When she returns home and tells Naomi whose field she gleaned in, Naomi feels hope for the first time in probably a while. She recognizes that Boaz is her husband’s relative and thus can be a kinsman redeemer. When it comes time to thresh the wheat, Naomi sends Ruth to the threshing floor and instructs her to lay at Boaz’s feet when he lays down to sleep. She even tells her exactly what to say.
It is a testament to the women’s relationship that Ruth does exactly what Naomi says. After all, a place where men are drinking is not the place for a lone young woman to lay down basically in one of those men’s beds!

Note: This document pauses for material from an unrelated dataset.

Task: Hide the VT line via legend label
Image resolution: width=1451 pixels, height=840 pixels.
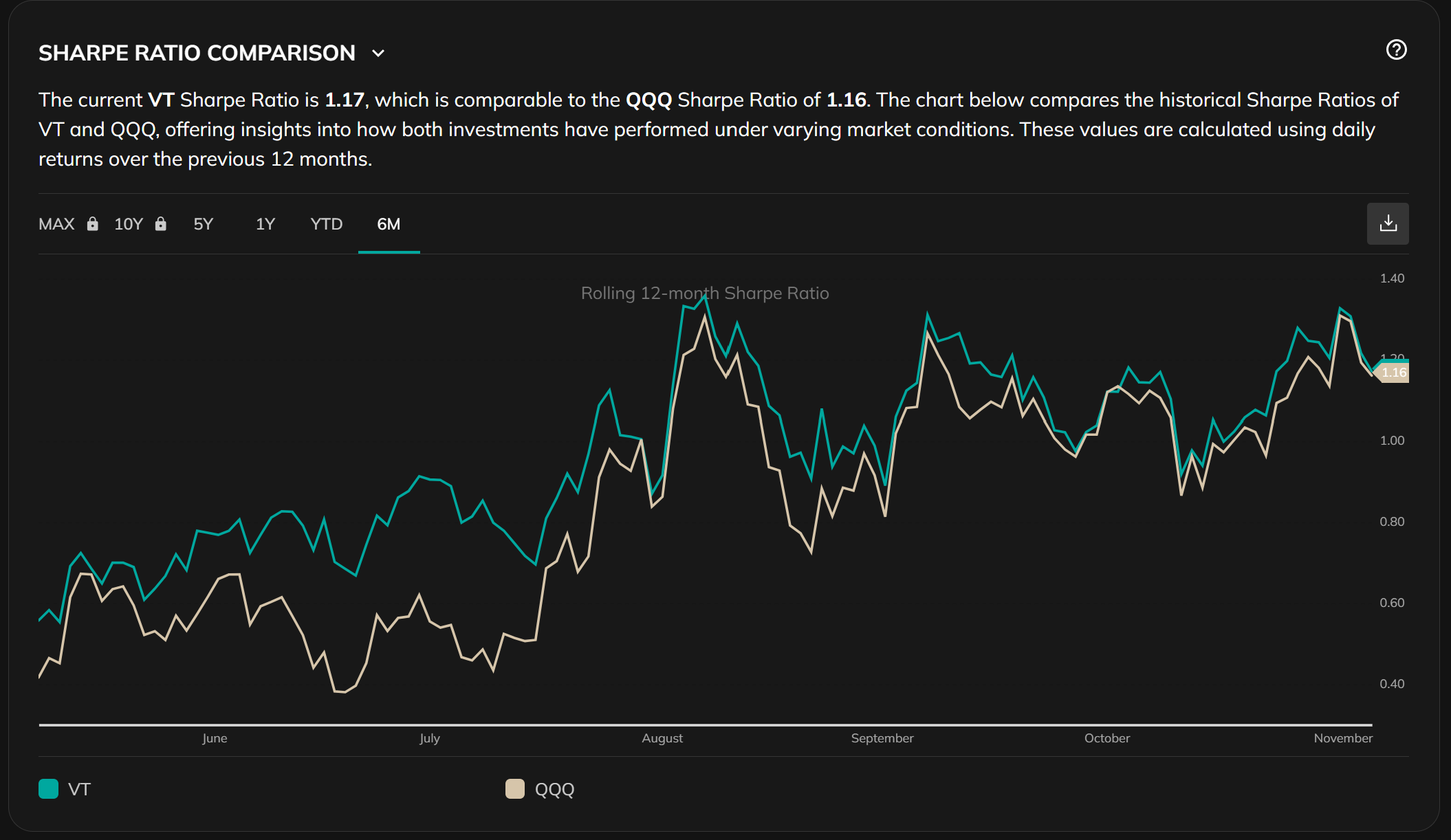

In the end Ruth and Boaz are married and Naomi realizes that God hasn’t left her after all. After Ruth and Boaz marry they have a son, and Naomi is there at his birth which would have been the custom. You can feel the joy in the words as Naomi rejoices over her new grandson. Toward the end of the last chapter, the women in the town say to Naomi, “Then the women said to Naomi, “Blessed is the LORD who has not left you without a redeemer today, and may his name become faous in Israel.”
While the book of Ruth is about, well, Ruth, I find the story of Naomi very interesting. Here is a woman who feels she has lost everything – her husband and both her sons. She is financially destitute in a foreign land.
But she has a treasure she probably didn’t realize at the time. God had given her Ruth – a pagan woman from a completely different culture, yet who loved Naomi and was more loyal to her than her own family or culture. I think that says as much about who Naomi was as it does about the type of person Ruth was.
God knew Naomi needed Ruth. She needed someone to care for and to help – someone who needed her. Without Ruth, Naomi may very well have sunk into her bitterness, but because she had Ruth to look out for, she overcame her bitterness and her sorrow.
Naomi tried her best to push Ruth away – mainly, I think, for Ruth’s own good – but Ruth clung to Naomi and wouldn’t leave her. It reminds me that often older people can feel useless. In an effort not to be a “burden” they push away those that love them.
I think if we were more like Ruth, we would find that mostly those people need to feel needed. In the end, God rewarded Naomi for her kindness to Ruth.
Ruth is not the only one who got a happy ending – Naomi did too. It says she became her grandson’s nurse. Once again, she had someone to care for, someone who needed her and you can feel Naomi’s joy in that.